According to Washington sources, the Canadian cabinet has recommended a "two-or three-year" halt in the Canadian Radio-Television and Telecommunications Commission (RTC) policy banning incoming commercials in Calgary, Edmonton and Toronto.
The CRTC is similar to the Federal Communications Commission here and a cabinet recommendation is viewed a binding on the CRTC, Washington sources said.
However, a controversial bill to eliminate tax deductions for Canadian advertisers putting ads aimed at the Canadian market on U.S. border stations is still due to go into effect within 12 months.
Attorneys representing the U.S border stations, particularly in Buffalo, N.Y., affected by the pending tax law change have indicated they may seek some form of U.S retaliation through the Trade Reform Act, if the Canadian government keeps the tax change in force.
American TV stations along the joint border claim that they could suffer an annual loss of $20 million in revenue if the structures on commercials remain in force.
Three Buffalo stations have formally applied to the FCC for permission to jam their own broadcasts to Canada, and a U.S. delegation traveled to Ottawa earlier this month in what turned out to be a vain effort to get the Canadian government to reconsider its position.
Yesterday's Canadian cabinet recommendation was seen as a first break in the dispute in recent years.

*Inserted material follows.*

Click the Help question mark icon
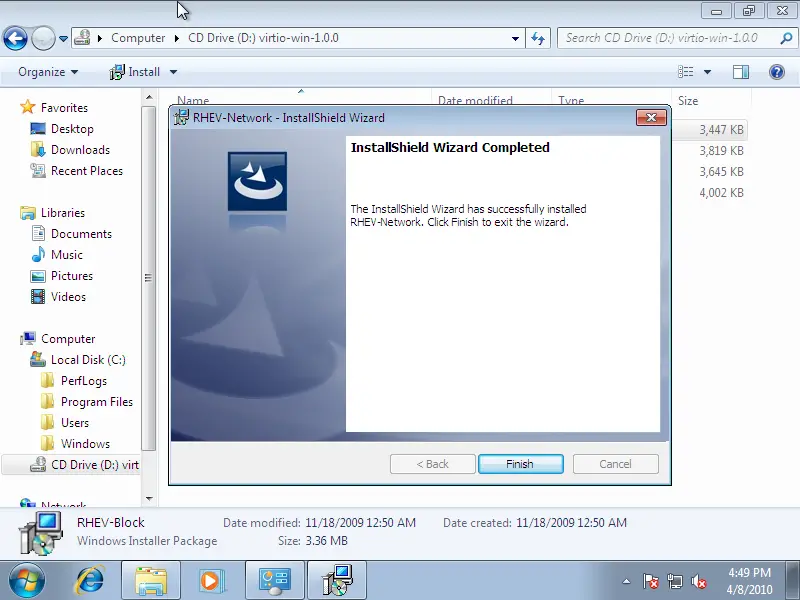Screen dimensions: 800x600 click(776, 72)
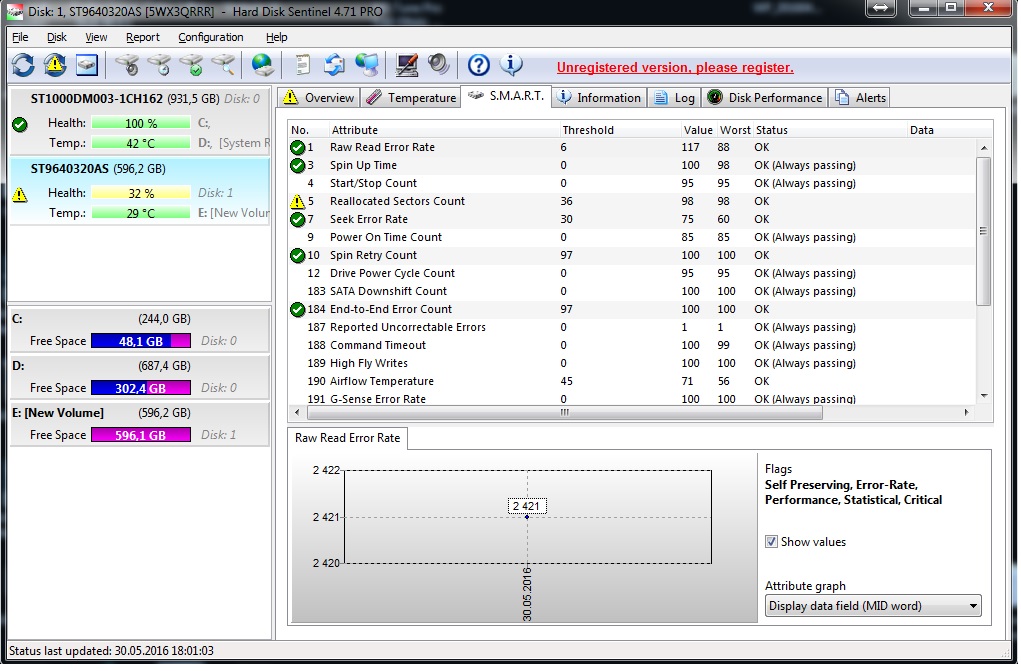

The FCC recently turned down a petition to deny license renewals to the Chicago networks operated TV stations sought by the Polish-American Congress on grounds of job discrimination an don the network's broad-casting of alleged "scurrilous anti-Polish jokes" on several programs.

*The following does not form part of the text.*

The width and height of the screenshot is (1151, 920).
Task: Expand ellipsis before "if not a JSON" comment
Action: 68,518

The FCC ruled that the group had failed to substantiate its allegations regarding job exclusion.
The FCC also ruled that the First Amendment and Section 326 of the 1934 Broadcasting Act bars censorship by the commission of broadcast material.
The group had complained of jokes told on the "Mike Douglas" and "Tonight" shows, "All in the Family," "Ivan the Terrible," and portions of the Winter Olympics coverage that showed a USSR hockey team drubbing a team from Poland.

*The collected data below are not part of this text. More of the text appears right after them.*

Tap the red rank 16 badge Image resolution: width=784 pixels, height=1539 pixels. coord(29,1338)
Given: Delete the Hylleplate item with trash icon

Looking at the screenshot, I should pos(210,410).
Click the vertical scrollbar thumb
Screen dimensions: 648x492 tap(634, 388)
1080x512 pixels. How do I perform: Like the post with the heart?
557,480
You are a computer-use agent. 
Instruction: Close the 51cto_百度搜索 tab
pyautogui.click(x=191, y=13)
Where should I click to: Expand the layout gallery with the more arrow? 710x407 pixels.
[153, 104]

The FCC noted, however, that its decision "in no way reflects an opinion by the commission that the (Polish-American) congress is wrong as to the worth of these programs or that its members should watch them. "Rather", said the FCC, "whether a particular program merits watching is a determination best left the discretion of each viewer."
The FCC yesterday announce it was going ahead with plans for an 18-month probe of ABC, CBS and NBC to determine whether they have too much influence over the TV industry.
In a statement, the FCC said the investigation would seek to determine "whether the networks are engaging or have engaged in conduct that hampers the independent judgment of their affiliated stations or are restricting effective competition in the programming market."
The notice of inquiry was in response to complaints from the Westinghouse Broadcasting Co. (Group W) and the Justice Department.
SHORT TAKES . . . WRC's Fred Thomas is out for the week after oral surgery . . . WMAL's Barry ZeVan is in Switzerland where it's just about as cold as his current relations with anchorman David Schoumacher . . . Redskin running backs Larry Brown and Calvin Hill are among the tryouts for the "Panorama" talk show on Channel 5, where former New York mayor John Lindsay and his co-host Pat Mitchell out of Boston made a big hit this week . . . Channel 25 will carry the Senate Select Committee on Intelligence hearings on CIA director-designate Theodore Sorensen on Monday, starting at 10 a.m.